» PROBLEM
Reproduce word for word the lines between those holding "Trocas e Devoluções (209, 64)" and "Higiene (146, 50)", inclusive, and nothing else from the data below.

Collected data:

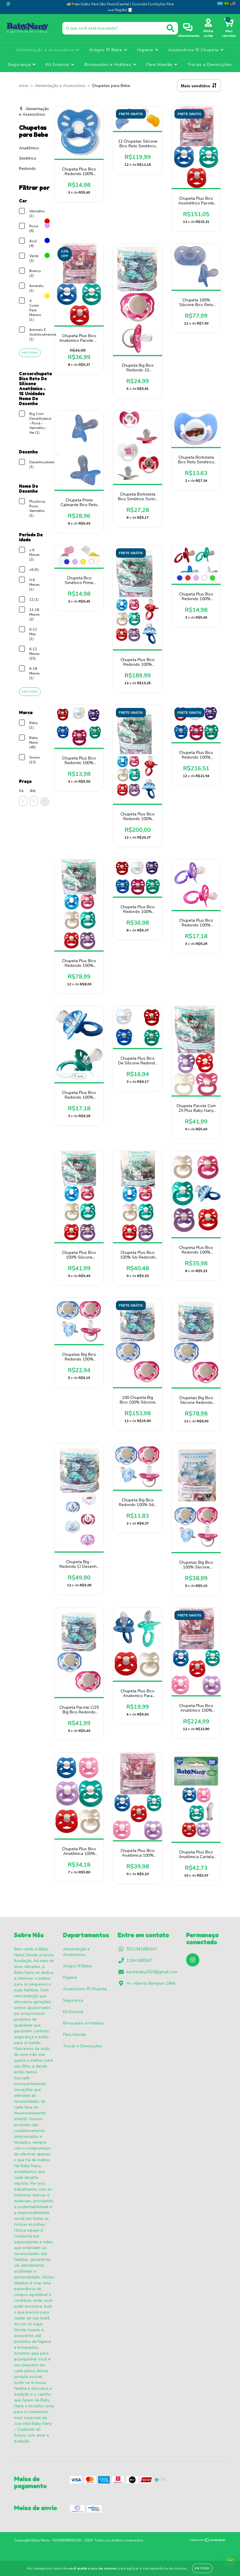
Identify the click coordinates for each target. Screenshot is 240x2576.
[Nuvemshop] (207, 2541)
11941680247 (139, 1960)
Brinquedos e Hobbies (109, 64)
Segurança (20, 64)
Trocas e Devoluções (209, 64)
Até (32, 790)
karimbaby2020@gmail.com (151, 1972)
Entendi (202, 2568)
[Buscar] (170, 28)
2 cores (79, 1076)
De (21, 790)
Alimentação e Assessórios (46, 50)
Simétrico (27, 158)
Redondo (27, 168)
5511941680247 (141, 1949)
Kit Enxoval (58, 64)
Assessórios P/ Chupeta (194, 50)
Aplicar (44, 801)
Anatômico (29, 148)
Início (23, 85)
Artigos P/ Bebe (106, 50)
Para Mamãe (160, 64)
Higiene (146, 50)
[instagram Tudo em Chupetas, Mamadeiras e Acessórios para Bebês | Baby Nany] (8, 4)
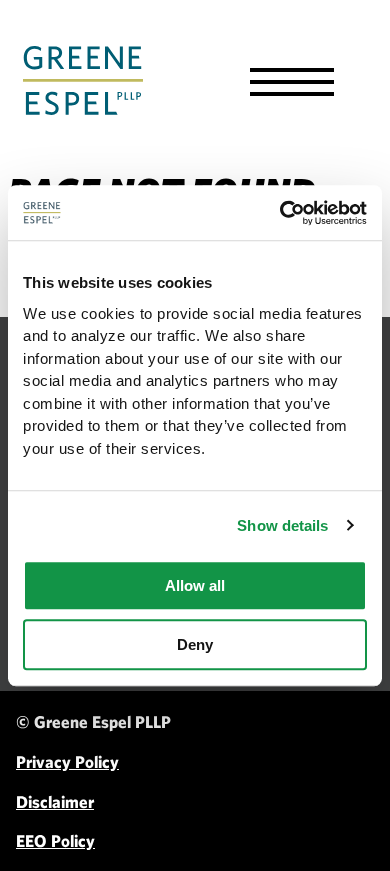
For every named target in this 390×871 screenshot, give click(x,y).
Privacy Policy (67, 761)
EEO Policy (55, 840)
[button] (292, 82)
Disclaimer (55, 801)
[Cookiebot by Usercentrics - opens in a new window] (280, 213)
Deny (195, 644)
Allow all (195, 585)
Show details (282, 525)
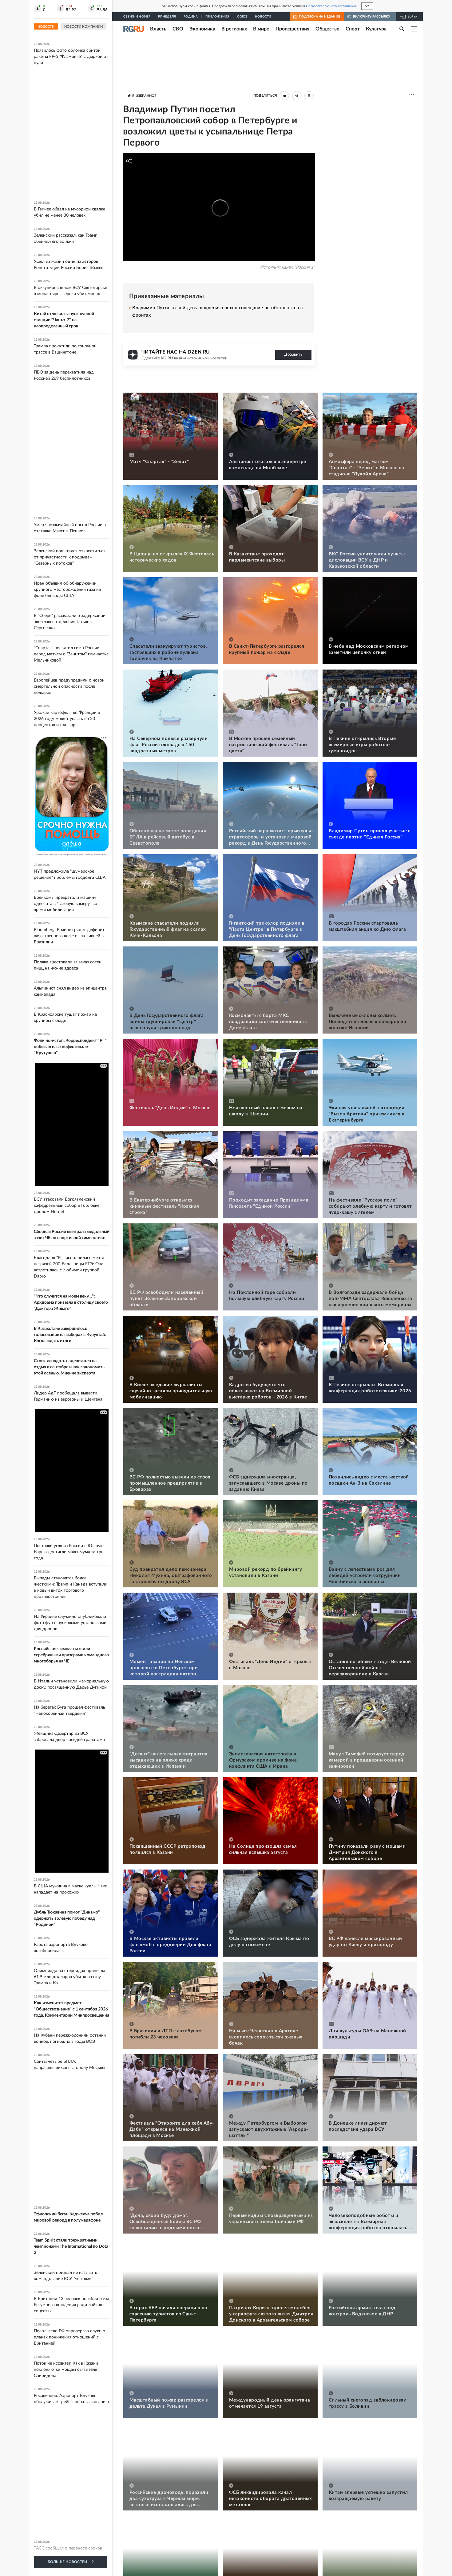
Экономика (202, 28)
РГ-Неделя (167, 16)
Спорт (353, 28)
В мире (261, 28)
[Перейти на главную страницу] (133, 29)
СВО (177, 28)
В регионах (234, 28)
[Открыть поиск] (402, 29)
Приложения (217, 16)
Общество (327, 28)
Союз (242, 16)
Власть (158, 28)
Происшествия (292, 28)
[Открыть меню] (414, 29)
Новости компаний (83, 26)
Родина (191, 16)
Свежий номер (136, 16)
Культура (376, 28)
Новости (263, 16)
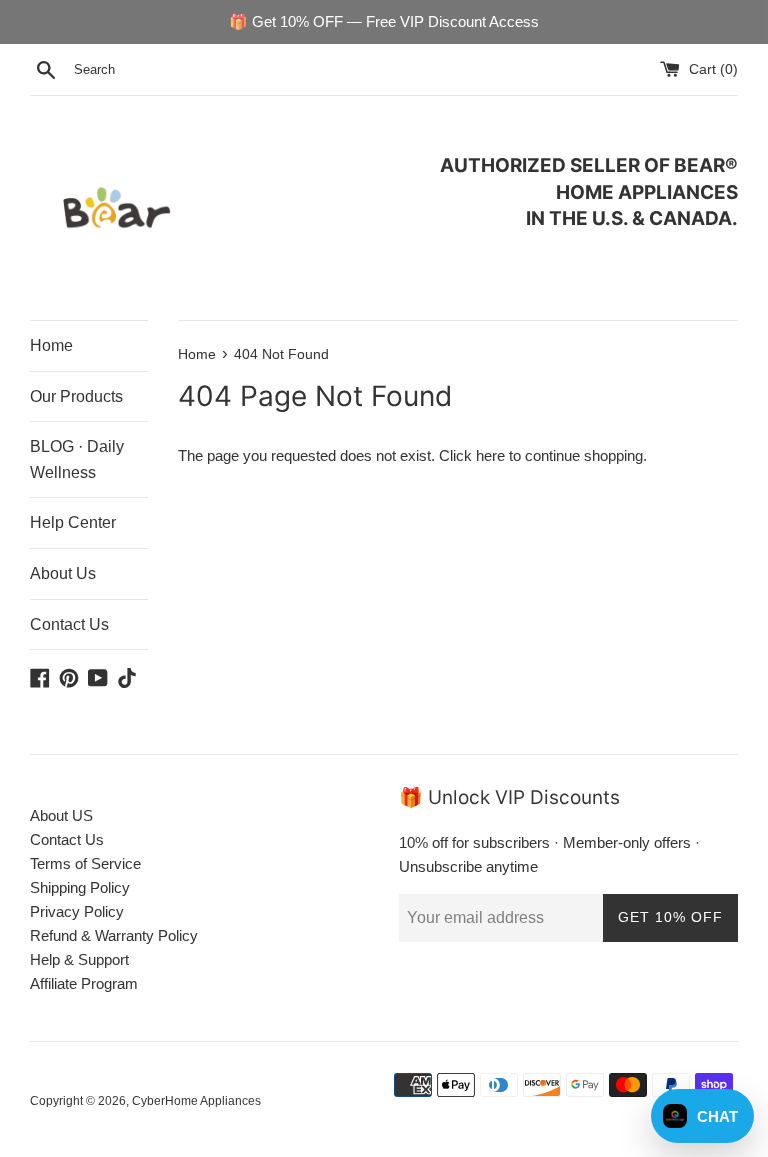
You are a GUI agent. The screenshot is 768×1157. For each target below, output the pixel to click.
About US (61, 815)
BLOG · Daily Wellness (77, 459)
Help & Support (79, 959)
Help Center (73, 522)
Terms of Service (85, 863)
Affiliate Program (84, 983)
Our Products (76, 396)
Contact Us (69, 624)
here (490, 455)
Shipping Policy (80, 887)
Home (51, 345)
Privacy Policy (77, 911)
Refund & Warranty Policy (114, 935)
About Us (63, 573)
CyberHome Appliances (196, 1101)
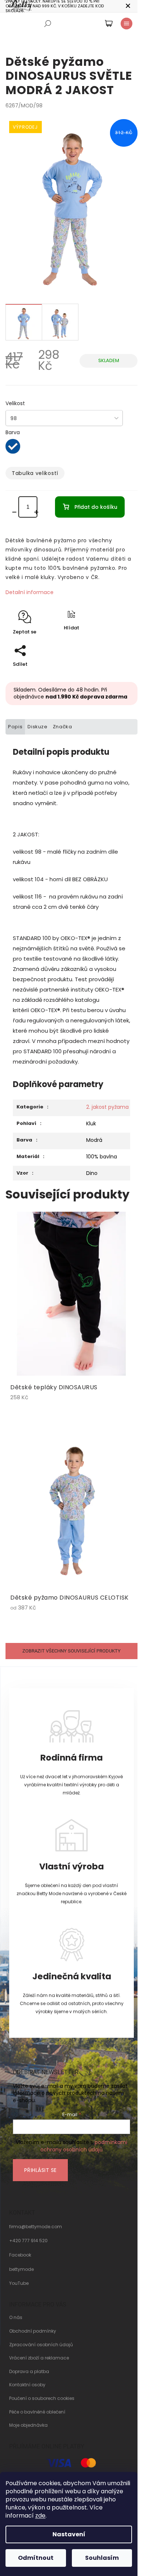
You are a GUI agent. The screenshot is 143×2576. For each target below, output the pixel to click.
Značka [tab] (62, 726)
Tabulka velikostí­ (35, 473)
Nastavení (68, 2534)
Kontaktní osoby (27, 2385)
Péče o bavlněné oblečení (37, 2412)
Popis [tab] (15, 726)
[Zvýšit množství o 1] (38, 512)
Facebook (20, 2255)
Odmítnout (36, 2558)
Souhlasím (102, 2558)
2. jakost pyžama (107, 1107)
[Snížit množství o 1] (16, 512)
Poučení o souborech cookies (41, 2398)
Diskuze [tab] (37, 726)
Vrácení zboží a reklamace (39, 2358)
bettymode (21, 2269)
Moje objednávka (28, 2425)
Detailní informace (30, 592)
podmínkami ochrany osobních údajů (83, 2146)
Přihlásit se (40, 2170)
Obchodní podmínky (32, 2331)
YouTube (19, 2283)
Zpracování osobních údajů (41, 2345)
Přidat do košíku (95, 507)
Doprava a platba (29, 2372)
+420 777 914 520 (28, 2241)
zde (40, 2515)
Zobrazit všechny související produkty (71, 1651)
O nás (15, 2317)
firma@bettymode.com (35, 2227)
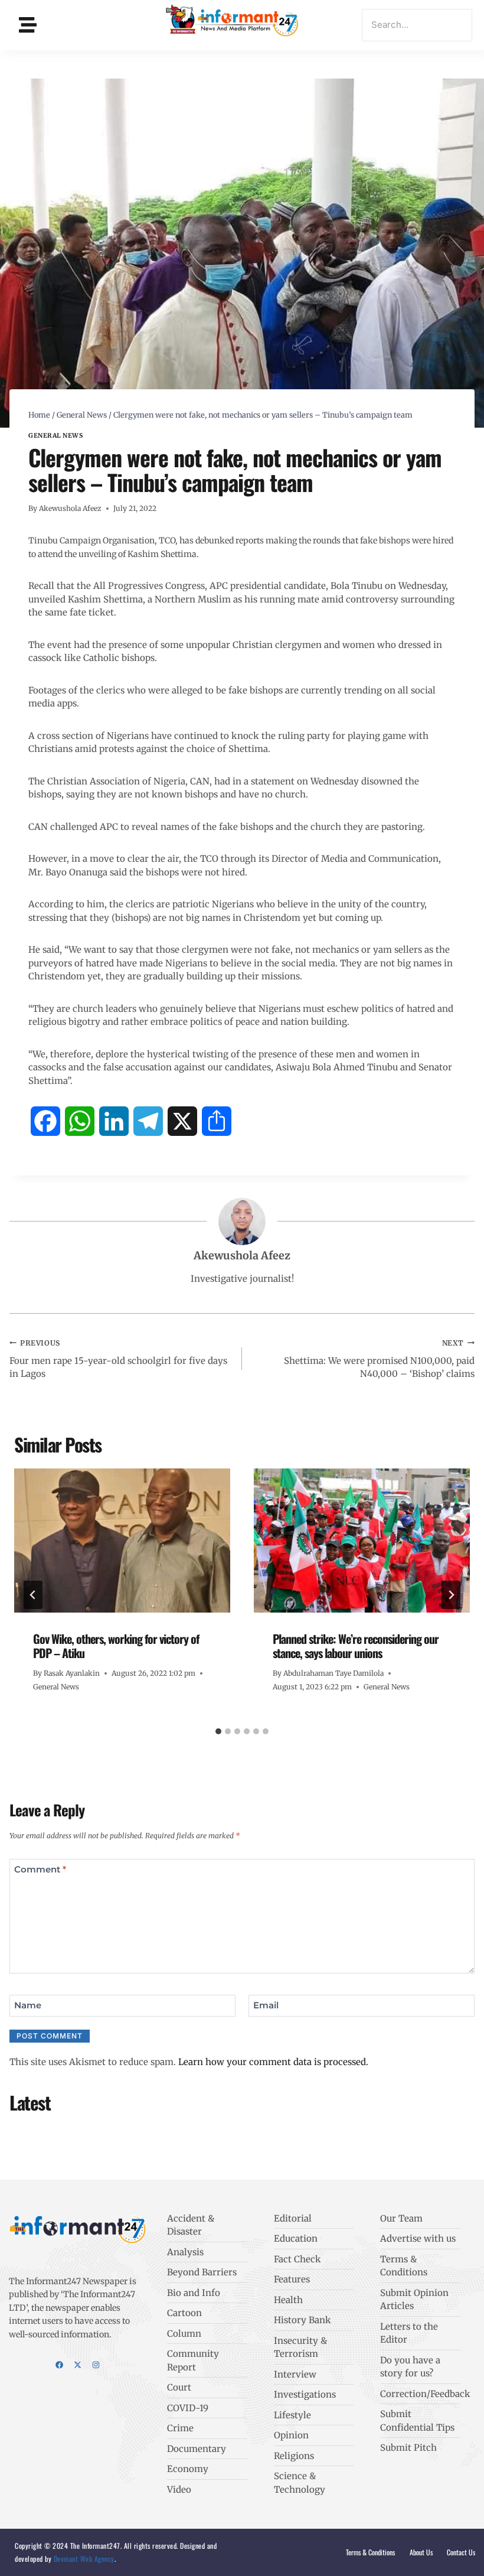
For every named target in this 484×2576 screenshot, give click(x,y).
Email (266, 2005)
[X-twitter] (77, 2365)
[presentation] (122, 1540)
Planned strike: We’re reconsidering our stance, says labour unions (356, 1646)
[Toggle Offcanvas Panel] (28, 25)
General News (55, 435)
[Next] (451, 1595)
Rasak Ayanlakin (72, 1673)
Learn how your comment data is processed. (273, 2061)
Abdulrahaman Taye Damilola (333, 1673)
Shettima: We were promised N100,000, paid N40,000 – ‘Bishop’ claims (379, 1359)
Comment (40, 1869)
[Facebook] (59, 2365)
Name (27, 2005)
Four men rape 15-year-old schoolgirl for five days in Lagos (118, 1359)
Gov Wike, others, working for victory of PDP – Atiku (116, 1646)
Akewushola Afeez (70, 508)
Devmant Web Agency (83, 2559)
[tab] (218, 1731)
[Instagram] (96, 2365)
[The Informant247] (232, 23)
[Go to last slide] (33, 1595)
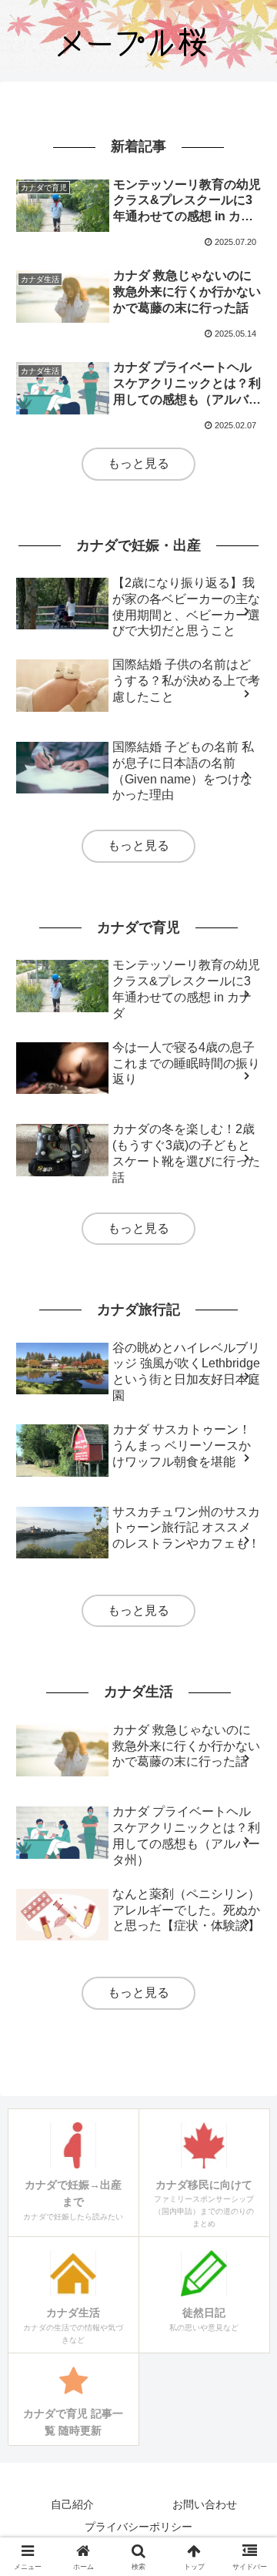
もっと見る (138, 463)
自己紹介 (72, 2504)
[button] (247, 2099)
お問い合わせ (204, 2504)
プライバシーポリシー (138, 2527)
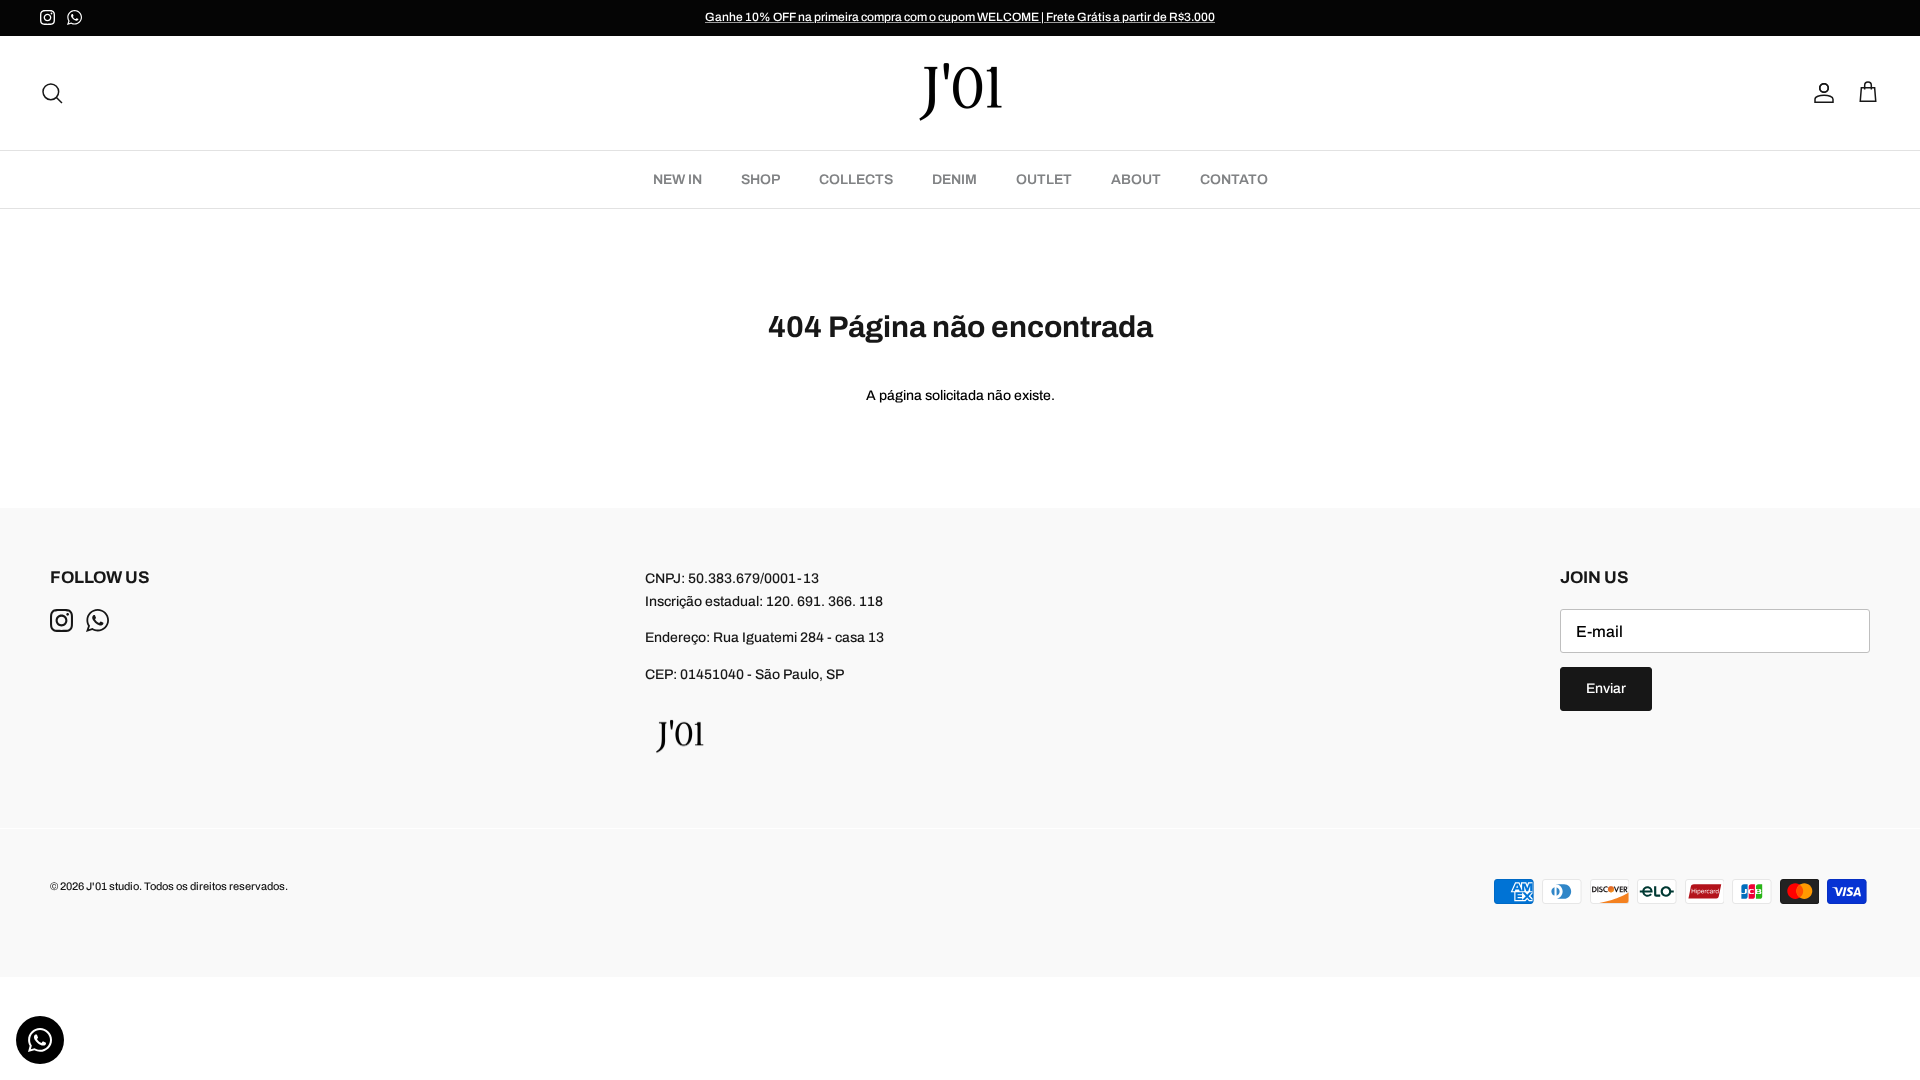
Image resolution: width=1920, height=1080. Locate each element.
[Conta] (1820, 93)
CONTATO (1234, 179)
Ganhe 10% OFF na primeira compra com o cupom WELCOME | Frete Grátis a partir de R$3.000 (960, 17)
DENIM (954, 179)
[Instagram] (47, 17)
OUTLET (1044, 179)
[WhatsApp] (74, 17)
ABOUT (1136, 179)
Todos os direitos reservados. (216, 886)
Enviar (1606, 688)
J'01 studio (112, 886)
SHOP (760, 179)
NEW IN (677, 179)
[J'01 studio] (960, 93)
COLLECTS (856, 179)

» RESPONSE TO THIS EXERCISE
Trocas e Devoluções (209, 64)
Até (32, 790)
karimbaby2020@gmail.com (151, 1972)
Entendi (202, 2568)
[Buscar] (170, 28)
2 cores (79, 1076)
De (21, 790)
Alimentação e Assessórios (46, 50)
Simétrico (27, 158)
Redondo (27, 168)
5511941680247 (141, 1949)
Kit Enxoval (58, 64)
Assessórios P/ Chupeta (194, 50)
Aplicar (44, 801)
Anatômico (29, 148)
Início (23, 85)
Artigos P/ Bebe (106, 50)
Para Mamãe (160, 64)
Higiene (146, 50)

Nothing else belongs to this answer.